> _DO THIS_
Copy the following data line for line, changing nothing.

> _DATA EXTRACT_
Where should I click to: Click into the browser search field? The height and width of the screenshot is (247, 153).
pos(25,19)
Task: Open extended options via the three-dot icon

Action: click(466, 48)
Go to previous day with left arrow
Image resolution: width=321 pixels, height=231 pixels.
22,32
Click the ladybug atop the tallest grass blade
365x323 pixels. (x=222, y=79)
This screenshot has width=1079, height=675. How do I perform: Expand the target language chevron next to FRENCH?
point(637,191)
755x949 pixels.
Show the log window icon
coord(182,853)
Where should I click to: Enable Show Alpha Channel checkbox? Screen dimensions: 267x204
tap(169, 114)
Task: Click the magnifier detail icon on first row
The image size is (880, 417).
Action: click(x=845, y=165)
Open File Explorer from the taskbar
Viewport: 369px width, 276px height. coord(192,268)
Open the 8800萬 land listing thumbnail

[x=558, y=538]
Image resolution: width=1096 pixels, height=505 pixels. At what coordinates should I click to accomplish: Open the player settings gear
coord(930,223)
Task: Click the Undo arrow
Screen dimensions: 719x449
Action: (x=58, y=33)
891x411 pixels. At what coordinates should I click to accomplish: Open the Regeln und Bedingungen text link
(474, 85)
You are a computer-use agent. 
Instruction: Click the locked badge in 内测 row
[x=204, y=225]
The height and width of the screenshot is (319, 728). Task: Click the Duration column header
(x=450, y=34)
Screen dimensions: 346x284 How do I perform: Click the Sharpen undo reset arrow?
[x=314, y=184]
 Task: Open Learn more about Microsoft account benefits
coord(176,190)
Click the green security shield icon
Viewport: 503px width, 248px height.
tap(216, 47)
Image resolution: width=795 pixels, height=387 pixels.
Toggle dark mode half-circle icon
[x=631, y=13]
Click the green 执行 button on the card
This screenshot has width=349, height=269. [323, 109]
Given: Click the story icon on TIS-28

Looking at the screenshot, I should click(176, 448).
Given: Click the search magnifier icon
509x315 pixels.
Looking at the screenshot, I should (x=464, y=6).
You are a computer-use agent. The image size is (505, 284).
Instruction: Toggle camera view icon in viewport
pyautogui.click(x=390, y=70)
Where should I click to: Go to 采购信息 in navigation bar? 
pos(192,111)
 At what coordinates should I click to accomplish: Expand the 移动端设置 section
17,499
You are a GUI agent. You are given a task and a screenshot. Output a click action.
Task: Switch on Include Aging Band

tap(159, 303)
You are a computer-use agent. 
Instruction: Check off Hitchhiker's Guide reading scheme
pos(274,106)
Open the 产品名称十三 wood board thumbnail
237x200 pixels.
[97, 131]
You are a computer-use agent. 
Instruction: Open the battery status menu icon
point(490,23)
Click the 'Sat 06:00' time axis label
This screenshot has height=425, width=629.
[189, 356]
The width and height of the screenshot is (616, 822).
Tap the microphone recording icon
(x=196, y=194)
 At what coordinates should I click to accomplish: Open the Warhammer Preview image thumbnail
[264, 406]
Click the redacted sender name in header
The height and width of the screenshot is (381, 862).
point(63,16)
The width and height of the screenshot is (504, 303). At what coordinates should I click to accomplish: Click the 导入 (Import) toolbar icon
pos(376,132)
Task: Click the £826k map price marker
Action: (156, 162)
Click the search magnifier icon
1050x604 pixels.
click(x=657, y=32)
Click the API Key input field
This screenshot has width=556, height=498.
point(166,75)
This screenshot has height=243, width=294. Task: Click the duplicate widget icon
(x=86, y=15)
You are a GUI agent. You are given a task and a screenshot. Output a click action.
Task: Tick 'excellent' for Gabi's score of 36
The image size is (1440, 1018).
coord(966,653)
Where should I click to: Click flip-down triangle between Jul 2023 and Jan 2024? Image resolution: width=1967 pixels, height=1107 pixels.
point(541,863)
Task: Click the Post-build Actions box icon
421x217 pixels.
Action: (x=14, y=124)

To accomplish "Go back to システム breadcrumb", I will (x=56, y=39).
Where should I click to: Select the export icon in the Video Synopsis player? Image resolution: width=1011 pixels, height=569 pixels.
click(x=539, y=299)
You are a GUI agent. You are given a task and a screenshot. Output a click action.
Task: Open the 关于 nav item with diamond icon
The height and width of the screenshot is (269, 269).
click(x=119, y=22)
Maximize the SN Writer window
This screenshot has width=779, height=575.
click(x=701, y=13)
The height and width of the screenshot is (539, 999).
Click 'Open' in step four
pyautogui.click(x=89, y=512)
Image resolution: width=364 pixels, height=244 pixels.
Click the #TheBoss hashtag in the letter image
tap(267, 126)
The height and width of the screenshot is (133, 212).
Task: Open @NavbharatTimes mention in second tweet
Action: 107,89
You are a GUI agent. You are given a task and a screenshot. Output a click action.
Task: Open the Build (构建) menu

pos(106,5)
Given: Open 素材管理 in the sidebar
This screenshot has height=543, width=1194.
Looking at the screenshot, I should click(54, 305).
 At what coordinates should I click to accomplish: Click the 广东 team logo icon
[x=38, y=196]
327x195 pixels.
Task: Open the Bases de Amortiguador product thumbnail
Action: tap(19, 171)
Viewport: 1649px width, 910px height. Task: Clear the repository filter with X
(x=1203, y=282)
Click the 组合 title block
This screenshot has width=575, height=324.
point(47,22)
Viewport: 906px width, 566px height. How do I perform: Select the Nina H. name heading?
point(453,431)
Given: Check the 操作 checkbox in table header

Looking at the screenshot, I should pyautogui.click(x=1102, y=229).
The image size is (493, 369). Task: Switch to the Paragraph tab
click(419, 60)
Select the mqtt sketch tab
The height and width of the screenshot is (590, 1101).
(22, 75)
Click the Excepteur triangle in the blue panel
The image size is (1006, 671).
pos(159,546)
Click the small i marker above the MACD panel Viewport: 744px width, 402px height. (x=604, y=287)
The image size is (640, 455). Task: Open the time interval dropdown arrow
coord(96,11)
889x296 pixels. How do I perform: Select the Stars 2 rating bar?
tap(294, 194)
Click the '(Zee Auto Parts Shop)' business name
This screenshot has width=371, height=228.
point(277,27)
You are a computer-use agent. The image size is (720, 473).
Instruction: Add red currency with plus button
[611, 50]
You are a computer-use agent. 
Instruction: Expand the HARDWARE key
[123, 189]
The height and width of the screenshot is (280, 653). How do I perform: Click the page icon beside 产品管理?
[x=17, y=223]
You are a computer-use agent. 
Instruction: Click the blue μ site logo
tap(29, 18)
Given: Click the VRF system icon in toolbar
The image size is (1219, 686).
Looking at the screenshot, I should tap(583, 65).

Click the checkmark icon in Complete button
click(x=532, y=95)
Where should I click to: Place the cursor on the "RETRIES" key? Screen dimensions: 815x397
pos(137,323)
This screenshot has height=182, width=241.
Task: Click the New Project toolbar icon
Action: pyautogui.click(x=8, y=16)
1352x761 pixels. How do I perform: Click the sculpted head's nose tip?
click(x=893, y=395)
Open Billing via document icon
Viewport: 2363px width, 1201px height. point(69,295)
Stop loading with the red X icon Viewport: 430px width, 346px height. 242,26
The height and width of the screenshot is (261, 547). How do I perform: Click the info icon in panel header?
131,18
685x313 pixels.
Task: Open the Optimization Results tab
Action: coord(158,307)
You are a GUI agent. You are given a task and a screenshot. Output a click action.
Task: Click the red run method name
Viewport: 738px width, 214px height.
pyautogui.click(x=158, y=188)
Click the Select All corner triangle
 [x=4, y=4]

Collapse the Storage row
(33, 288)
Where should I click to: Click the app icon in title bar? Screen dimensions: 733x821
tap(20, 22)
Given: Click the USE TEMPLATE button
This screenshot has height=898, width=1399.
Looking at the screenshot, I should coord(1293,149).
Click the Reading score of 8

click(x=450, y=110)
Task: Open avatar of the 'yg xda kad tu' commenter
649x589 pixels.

> _ANSWER IN FULL_
Where should I click to: Click into the browser search field? The height and width of the screenshot is (247, 153).
pos(25,19)
Task: Open extended options via the three-dot icon

Action: click(466, 48)
Go to previous day with left arrow
Image resolution: width=321 pixels, height=231 pixels.
22,32
Click the ladybug atop the tallest grass blade
365x323 pixels. (x=222, y=79)
This screenshot has width=1079, height=675. How do I perform: Expand the target language chevron next to FRENCH?
point(637,191)
755x949 pixels.
Show the log window icon
coord(182,853)
Where should I click to: Enable Show Alpha Channel checkbox? Screen dimensions: 267x204
tap(169, 114)
Task: Click the magnifier detail icon on first row
The image size is (880, 417).
Action: click(x=845, y=165)
Open File Explorer from the taskbar
Viewport: 369px width, 276px height. coord(192,268)
Open the 8800萬 land listing thumbnail

[x=558, y=538]
Image resolution: width=1096 pixels, height=505 pixels. At what coordinates should I click to accomplish: Open the player settings gear
coord(930,223)
Task: Click the Undo arrow
Screen dimensions: 719x449
Action: (x=58, y=33)
891x411 pixels. At what coordinates should I click to accomplish: Open the Regeln und Bedingungen text link
(474, 85)
You are a computer-use agent. 
Instruction: Click the locked badge in 内测 row
[x=204, y=225]
The height and width of the screenshot is (319, 728). Task: Click the Duration column header
(x=450, y=34)
Screen dimensions: 346x284 How do I perform: Click the Sharpen undo reset arrow?
[x=314, y=184]
 Task: Open Learn more about Microsoft account benefits
coord(176,190)
Click the green security shield icon
Viewport: 503px width, 248px height.
tap(216, 47)
Image resolution: width=795 pixels, height=387 pixels.
Toggle dark mode half-circle icon
[x=631, y=13]
Click the green 执行 button on the card
This screenshot has width=349, height=269. [323, 109]
Given: Click the story icon on TIS-28

Looking at the screenshot, I should click(176, 448).
Given: Click the search magnifier icon
509x315 pixels.
Looking at the screenshot, I should (x=464, y=6).
You are a computer-use agent. The image size is (505, 284).
Instruction: Toggle camera view icon in viewport
pyautogui.click(x=390, y=70)
Where should I click to: Go to 采购信息 in navigation bar? 
pos(192,111)
 At what coordinates should I click to accomplish: Expand the 移动端设置 section
17,499
You are a GUI agent. You are given a task and a screenshot. Output a click action.
Task: Switch on Include Aging Band

tap(159, 303)
You are a computer-use agent. 
Instruction: Check off Hitchhiker's Guide reading scheme
pos(274,106)
Open the 产品名称十三 wood board thumbnail
237x200 pixels.
[97, 131]
You are a computer-use agent. 
Instruction: Open the battery status menu icon
point(490,23)
Click the 'Sat 06:00' time axis label
This screenshot has height=425, width=629.
[189, 356]
The width and height of the screenshot is (616, 822).
Tap the microphone recording icon
(x=196, y=194)
 At what coordinates should I click to accomplish: Open the Warhammer Preview image thumbnail
[264, 406]
Click the redacted sender name in header
The height and width of the screenshot is (381, 862).
point(63,16)
The width and height of the screenshot is (504, 303). At what coordinates should I click to accomplish: Click the 导入 (Import) toolbar icon
pos(376,132)
Task: Click the £826k map price marker
Action: (156, 162)
Click the search magnifier icon
1050x604 pixels.
click(x=657, y=32)
Click the API Key input field
This screenshot has width=556, height=498.
point(166,75)
This screenshot has height=243, width=294. Task: Click the duplicate widget icon
(x=86, y=15)
You are a GUI agent. You are given a task and a screenshot. Output a click action.
Task: Tick 'excellent' for Gabi's score of 36
The image size is (1440, 1018).
coord(966,653)
Where should I click to: Click flip-down triangle between Jul 2023 and Jan 2024? Image resolution: width=1967 pixels, height=1107 pixels.
point(541,863)
Task: Click the Post-build Actions box icon
421x217 pixels.
Action: (x=14, y=124)

To accomplish "Go back to システム breadcrumb", I will (x=56, y=39).
Where should I click to: Select the export icon in the Video Synopsis player? Image resolution: width=1011 pixels, height=569 pixels.
click(x=539, y=299)
You are a GUI agent. You are given a task and a screenshot. Output a click action.
Task: Open the 关于 nav item with diamond icon
The height and width of the screenshot is (269, 269).
click(x=119, y=22)
Maximize the SN Writer window
This screenshot has width=779, height=575.
click(x=701, y=13)
The height and width of the screenshot is (539, 999).
Click 'Open' in step four
pyautogui.click(x=89, y=512)
Image resolution: width=364 pixels, height=244 pixels.
Click the #TheBoss hashtag in the letter image
tap(267, 126)
The height and width of the screenshot is (133, 212).
Task: Open @NavbharatTimes mention in second tweet
Action: 107,89
You are a GUI agent. You are given a task and a screenshot. Output a click action.
Task: Open the Build (构建) menu

pos(106,5)
Given: Open 素材管理 in the sidebar
This screenshot has height=543, width=1194.
Looking at the screenshot, I should click(54, 305).
 At what coordinates should I click to accomplish: Click the 广东 team logo icon
[x=38, y=196]
327x195 pixels.
Task: Open the Bases de Amortiguador product thumbnail
Action: tap(19, 171)
Viewport: 1649px width, 910px height. Task: Clear the repository filter with X
(x=1203, y=282)
Click the 组合 title block
This screenshot has width=575, height=324.
point(47,22)
Viewport: 906px width, 566px height. How do I perform: Select the Nina H. name heading?
point(453,431)
Given: Check the 操作 checkbox in table header

Looking at the screenshot, I should pyautogui.click(x=1102, y=229).
The image size is (493, 369). Task: Switch to the Paragraph tab
click(419, 60)
Select the mqtt sketch tab
The height and width of the screenshot is (590, 1101).
(22, 75)
Click the Excepteur triangle in the blue panel
The image size is (1006, 671).
pos(159,546)
Click the small i marker above the MACD panel Viewport: 744px width, 402px height. (x=604, y=287)
The image size is (640, 455). Task: Open the time interval dropdown arrow
coord(96,11)
889x296 pixels. How do I perform: Select the Stars 2 rating bar?
tap(294, 194)
Click the '(Zee Auto Parts Shop)' business name
This screenshot has width=371, height=228.
point(277,27)
You are a computer-use agent. The image size is (720, 473).
Instruction: Add red currency with plus button
[611, 50]
You are a computer-use agent. 
Instruction: Expand the HARDWARE key
[123, 189]
The height and width of the screenshot is (280, 653). How do I perform: Click the page icon beside 产品管理?
[x=17, y=223]
You are a computer-use agent. 
Instruction: Click the blue μ site logo
tap(29, 18)
Given: Click the VRF system icon in toolbar
The image size is (1219, 686).
Looking at the screenshot, I should tap(583, 65).

Click the checkmark icon in Complete button
click(x=532, y=95)
Where should I click to: Place the cursor on the "RETRIES" key? Screen dimensions: 815x397
pos(137,323)
This screenshot has height=182, width=241.
Task: Click the New Project toolbar icon
Action: pyautogui.click(x=8, y=16)
1352x761 pixels. How do I perform: Click the sculpted head's nose tip?
click(x=893, y=395)
Open Billing via document icon
Viewport: 2363px width, 1201px height. point(69,295)
Stop loading with the red X icon Viewport: 430px width, 346px height. 242,26
The height and width of the screenshot is (261, 547). How do I perform: Click the info icon in panel header?
131,18
685x313 pixels.
Task: Open the Optimization Results tab
Action: coord(158,307)
You are a GUI agent. You are given a task and a screenshot. Output a click action.
Task: Click the red run method name
Viewport: 738px width, 214px height.
pyautogui.click(x=158, y=188)
Click the Select All corner triangle
 [x=4, y=4]

Collapse the Storage row
(33, 288)
Where should I click to: Click the app icon in title bar? Screen dimensions: 733x821
tap(20, 22)
Given: Click the USE TEMPLATE button
This screenshot has height=898, width=1399.
Looking at the screenshot, I should coord(1293,149).
Click the Reading score of 8

click(x=450, y=110)
Task: Open avatar of the 'yg xda kad tu' commenter
649x589 pixels.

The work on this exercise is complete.